A while ago I had a gdfm colleague saying nia, what's so difficult, like gdfm , so he went to do.
Till date , mcq 2nd time already haven't pass. I arm chio always.

I've seen gdfm fp give nitrofurantoin for male UTI, some more that fellow has ckd.
Wrong on so many levels. My resident do that...I will really slap them.

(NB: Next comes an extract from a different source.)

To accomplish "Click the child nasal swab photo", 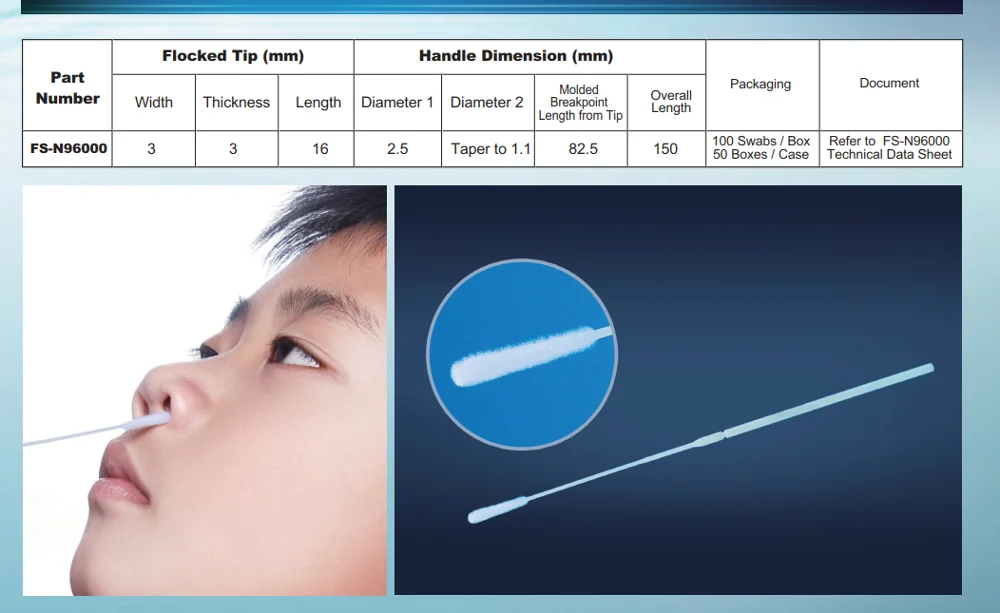I will (204, 390).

Lots of gdfmers also cannot manage diabetes well. To them it's about upping oral med till cannot , recommend insulin, patient reject , case close. Even simple things like checking when patient take glipizdr they also dunno. Diet history also dun take. Many a times I dun even increase oah dose but just changing the medication administration timing, hba1c improve liao. My resident come to me without checking diet and how meds are taken I will really lecture them
26 year old boy BP 160/80, to start amlodipine for hypertension and arrange hypertensive panel 2 months later. Turn out patiet had lupus nephritis, egfr 15 nia. Like hellow...use some brains can or not. Not all hypertension is essential hypertension lei.
But if you don't allow gdfmers to practice independently,
1) what's the gdfm for then? (Who will still take it?)
2) most gps outside would close down. Which means that everything will be on ops, and the mmeder gps outside. Do you think they can handle the load of sg population? (From the recent covid pandemic, looks difficult

*Sry was meant to reply to this post.